Basicities of nitrogen atoms in purine

Question

Arrange the sites in purine in order of basicity.

I feel that 9 is the least basic as nitrogen's lone pair is delocalised. However, I am unable to rank 1, 3, and 7 in a particular order. Is there a particular theory to decide basicity of sites?

Answer 1

I don't think that question is trivial and except for what you have already deduced, I would not have an idea how to solve that without employing computational chemistry.

The problems already start that I suspect that the proton from position 9 readily exchanges to position 7 in any kind of polar solvent (and in absence why not with itself).

Well from that point on forward, I'd say you need at least a lot of acid to protonate 9, as the π system is aromatic and will most likely not react first.

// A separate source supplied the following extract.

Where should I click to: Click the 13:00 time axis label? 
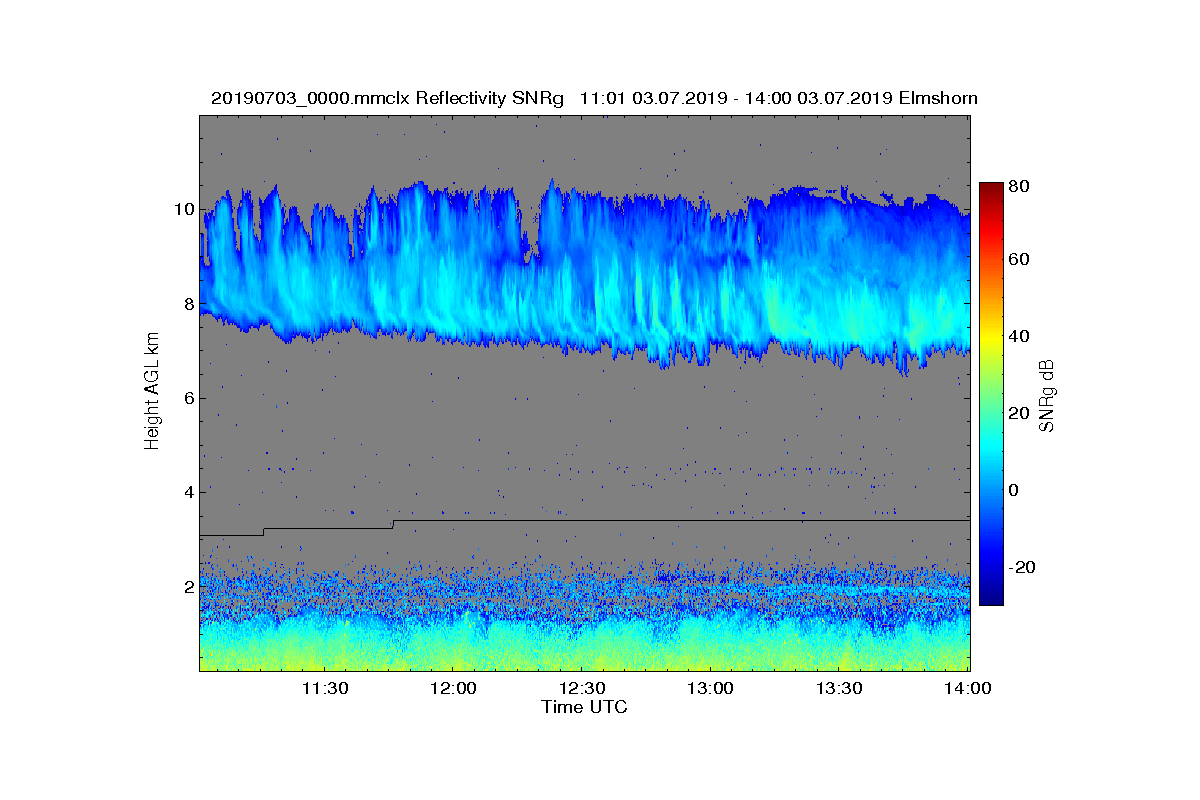[x=712, y=688]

After that you could probably deduce from the approximate bond angles which of the nitrogen would have the largest s- and p- character, then rank them from highest to lowest p contribution. The one with the most will probably be the HOMO and therefore react first. To be honest though, this is just guessing.
I have absolutely no clue what the lesson with this exercise it, except for: "They're pretty much the same."

Let's have a closer look anyway. I have computed the neutral molecule at the DF-B97D3/def2-TZVPP level of theory, and used NBO6.0 for the partial charges:

As expected, there is not much of a difference; I'd even go as far and say they are the same. Position 9 is a little bit more negative, because it has a hydrogen to draw from.

Next up, let's have a look at the highest molecular orbital, as we would assume to protonate there:

Again, there is only little to no difference. Or in numbers (contributions > 3%):

Alpha occ 31 OE=-0.217 is 
N1-p=0.3635 N1-s=0.0382
N3-p=0.2551 
N7-p=0.0667 
C5-p=0.0563 
C4-p=0.0473 
C2-p=0.0452 
C6-p=0.0382 

From this we would conclude that since N1 has the largest contribution, the proton is most likely to go there.

Therefore I also calculated all the protonated species, and their relative energies are: \begin{array}{lr}\hline \text{Position} & \Delta G(\pu{298.15 K}, \pu{1 atm})/(\pu{kJ/mol})\\\hline 1 & 0.0 \\ 3 & 41.2 \\ 7 & 26.1 \\ 9 & 196.8 \\\hline \end{array}

From this we conclude that the most likely position to be protonated is N1, followed closely by N7, and also N3. Off the charts is, as expected, N9 as it breaks the aromaticity.

TL;DR: Order of protonation $1 > 7 > 3 > 9$, calculated at DF-B97D3/def2-TZVPP.